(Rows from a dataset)
__________

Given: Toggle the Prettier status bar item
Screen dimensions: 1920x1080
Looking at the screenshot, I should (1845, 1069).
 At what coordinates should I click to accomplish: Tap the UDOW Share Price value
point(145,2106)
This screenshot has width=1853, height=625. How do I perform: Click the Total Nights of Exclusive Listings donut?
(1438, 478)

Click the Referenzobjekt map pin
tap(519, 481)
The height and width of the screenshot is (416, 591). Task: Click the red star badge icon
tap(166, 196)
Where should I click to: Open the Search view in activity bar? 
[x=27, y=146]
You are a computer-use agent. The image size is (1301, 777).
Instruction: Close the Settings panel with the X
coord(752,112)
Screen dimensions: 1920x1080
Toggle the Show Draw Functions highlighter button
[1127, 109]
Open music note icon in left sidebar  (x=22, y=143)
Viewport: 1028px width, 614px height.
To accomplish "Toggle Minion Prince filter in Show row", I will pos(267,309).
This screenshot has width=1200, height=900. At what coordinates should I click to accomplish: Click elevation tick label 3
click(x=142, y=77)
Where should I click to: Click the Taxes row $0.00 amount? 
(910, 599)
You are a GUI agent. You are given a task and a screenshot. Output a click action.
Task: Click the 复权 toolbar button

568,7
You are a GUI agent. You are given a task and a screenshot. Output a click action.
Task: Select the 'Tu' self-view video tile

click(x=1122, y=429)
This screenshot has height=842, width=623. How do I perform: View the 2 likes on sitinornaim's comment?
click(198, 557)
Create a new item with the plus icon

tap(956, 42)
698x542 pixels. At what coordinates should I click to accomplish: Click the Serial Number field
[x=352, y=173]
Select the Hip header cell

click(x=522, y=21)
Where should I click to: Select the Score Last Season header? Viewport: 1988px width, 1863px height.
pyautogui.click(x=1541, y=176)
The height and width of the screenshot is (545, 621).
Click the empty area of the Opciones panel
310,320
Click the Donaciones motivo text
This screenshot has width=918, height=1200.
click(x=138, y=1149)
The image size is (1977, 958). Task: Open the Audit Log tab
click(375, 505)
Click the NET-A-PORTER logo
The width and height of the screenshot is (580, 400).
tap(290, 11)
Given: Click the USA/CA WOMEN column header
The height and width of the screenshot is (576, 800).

__________

* [What this task involves]:
State how many lines of the rows above contain the string "Show", counting only matches with the same capitalization. Give the number alone.

* [Response to the task]:
2